“Federal Reserve officials are closer to winding down their controversial $85 billion-a-month bond-purchase program, possibly as early as December, in the wake of Friday’s encouraging jobs report.”
That from the much-deservedly maligned John Hilsenrath, widely regarded to be the Federal Reserve’s ventrioloquist dummy over at the Wall Street Journal, as in, from God’s mouth to the jittery multitudes. Of course the jobs number was just another highly seasoned and over-leavened cupcake from the Bureau of Labor Statistic’s magic hedonic oven, so you can be sure that the predicate of that statement is… how to put it delicately… the latest arrant lie with hypothetical icing on top.
Everybody knows that the Federal Reserve’s money-pumping operations have become a replacement for what used to be an economy.

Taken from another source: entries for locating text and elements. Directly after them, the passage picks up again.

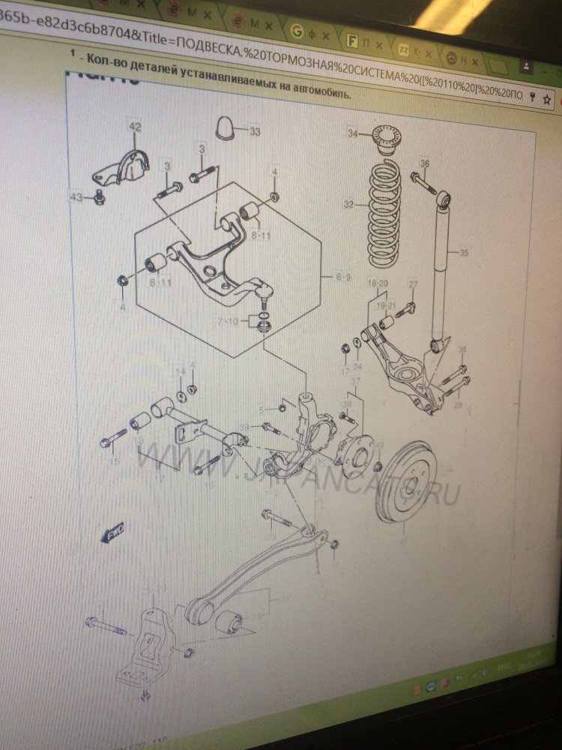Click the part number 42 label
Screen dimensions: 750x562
pos(134,128)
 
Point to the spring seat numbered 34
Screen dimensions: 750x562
pos(387,140)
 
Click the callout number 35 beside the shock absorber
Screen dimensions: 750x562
pos(464,254)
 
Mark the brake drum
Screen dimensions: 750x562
pos(408,481)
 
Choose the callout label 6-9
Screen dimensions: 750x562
pos(343,277)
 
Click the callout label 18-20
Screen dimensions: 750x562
pos(379,284)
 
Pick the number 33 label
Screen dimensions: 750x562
pos(255,132)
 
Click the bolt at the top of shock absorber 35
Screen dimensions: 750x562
pos(423,181)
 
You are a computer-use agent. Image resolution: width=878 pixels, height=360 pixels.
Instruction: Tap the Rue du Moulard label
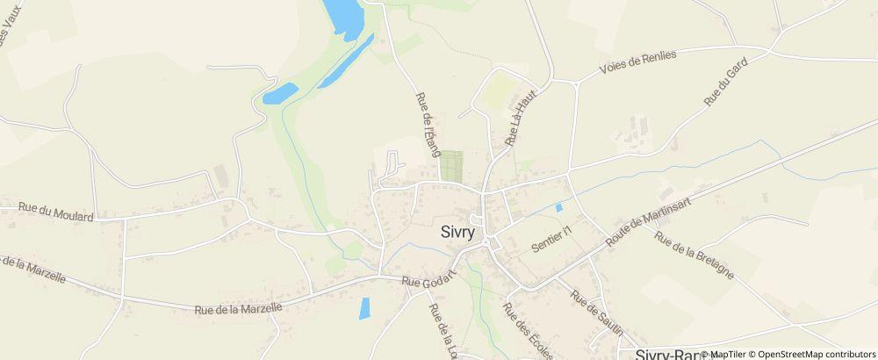(55, 211)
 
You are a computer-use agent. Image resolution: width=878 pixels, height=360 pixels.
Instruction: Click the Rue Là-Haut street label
(520, 120)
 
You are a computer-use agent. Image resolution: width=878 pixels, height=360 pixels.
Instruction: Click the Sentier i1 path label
(551, 241)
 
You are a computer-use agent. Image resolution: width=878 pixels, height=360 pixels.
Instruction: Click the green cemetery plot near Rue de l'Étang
(450, 166)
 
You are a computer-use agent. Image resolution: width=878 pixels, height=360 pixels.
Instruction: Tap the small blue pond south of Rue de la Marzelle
(364, 307)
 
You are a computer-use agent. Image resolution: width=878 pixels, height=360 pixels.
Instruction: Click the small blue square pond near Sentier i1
(558, 208)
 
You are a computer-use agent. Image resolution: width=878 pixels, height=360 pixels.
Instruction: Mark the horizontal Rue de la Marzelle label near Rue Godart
(238, 308)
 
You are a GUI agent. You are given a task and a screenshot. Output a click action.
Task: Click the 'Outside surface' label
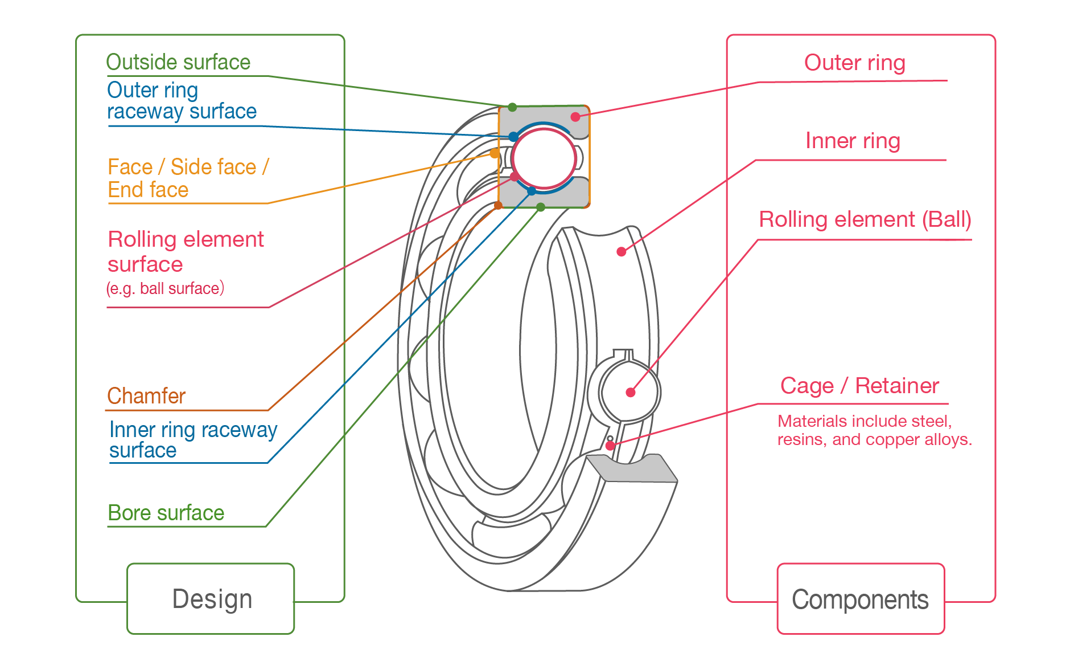pos(178,62)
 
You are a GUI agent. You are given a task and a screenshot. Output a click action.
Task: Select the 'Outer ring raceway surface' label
pos(181,101)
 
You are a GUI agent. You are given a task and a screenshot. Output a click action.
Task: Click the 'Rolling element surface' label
pos(185,251)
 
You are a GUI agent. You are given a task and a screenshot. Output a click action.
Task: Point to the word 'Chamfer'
pos(146,395)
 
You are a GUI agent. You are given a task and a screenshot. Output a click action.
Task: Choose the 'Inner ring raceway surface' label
pos(192,439)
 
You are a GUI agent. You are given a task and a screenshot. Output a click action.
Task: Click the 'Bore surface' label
pos(166,513)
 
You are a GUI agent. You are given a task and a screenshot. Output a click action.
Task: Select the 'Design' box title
pos(212,599)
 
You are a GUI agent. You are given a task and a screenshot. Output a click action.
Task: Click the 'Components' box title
pos(859,599)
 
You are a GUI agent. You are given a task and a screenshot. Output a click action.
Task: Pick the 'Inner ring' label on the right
pos(852,140)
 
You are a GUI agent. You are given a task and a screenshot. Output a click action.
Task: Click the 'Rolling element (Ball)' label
pos(864,219)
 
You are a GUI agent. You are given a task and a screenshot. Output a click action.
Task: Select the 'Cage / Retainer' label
pos(859,386)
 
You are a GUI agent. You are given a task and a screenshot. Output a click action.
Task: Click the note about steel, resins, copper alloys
pos(874,430)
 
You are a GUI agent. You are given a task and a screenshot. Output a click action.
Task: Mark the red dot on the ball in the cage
pos(630,392)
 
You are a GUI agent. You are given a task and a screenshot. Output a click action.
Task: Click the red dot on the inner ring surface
pos(621,251)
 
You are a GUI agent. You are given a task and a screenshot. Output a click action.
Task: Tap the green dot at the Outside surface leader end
pos(512,107)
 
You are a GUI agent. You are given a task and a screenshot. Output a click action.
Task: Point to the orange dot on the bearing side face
pos(494,153)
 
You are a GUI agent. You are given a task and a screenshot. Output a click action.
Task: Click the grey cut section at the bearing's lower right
pos(632,468)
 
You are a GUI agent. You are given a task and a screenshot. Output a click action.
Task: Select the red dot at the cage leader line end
pos(610,446)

Therefore, no more money pumping = no more so-called economy. It’s that simple. But it doesn’t mean that the Federal Reserve won’t make a gesture and I wouldn’t be surprised if they try it during the season that Santa Claus hovers over the national consciousness — or what little of that remains when you subtract the methedrine, the Kanye downloads, the fear of an $11,000 bill for an emergency room visit requiring three stitches, and all the other epic distractions of our time.
The next meeting of the Fed’s Open Market Committee (FOMC), where such things as taper-or-not are considered, is Dec. 17. The Fed has to make some kind of gesture to retain any credibility, so I suspect they’ll go for a symbolic shaving of five or ten billion a month off the current official bond-buying operation number of $85 billion a month (or $1.2 trillion a year). If they don’t do it, no one will ever believe them again. I call it the “head-fake” taper, because it is essentially a false move.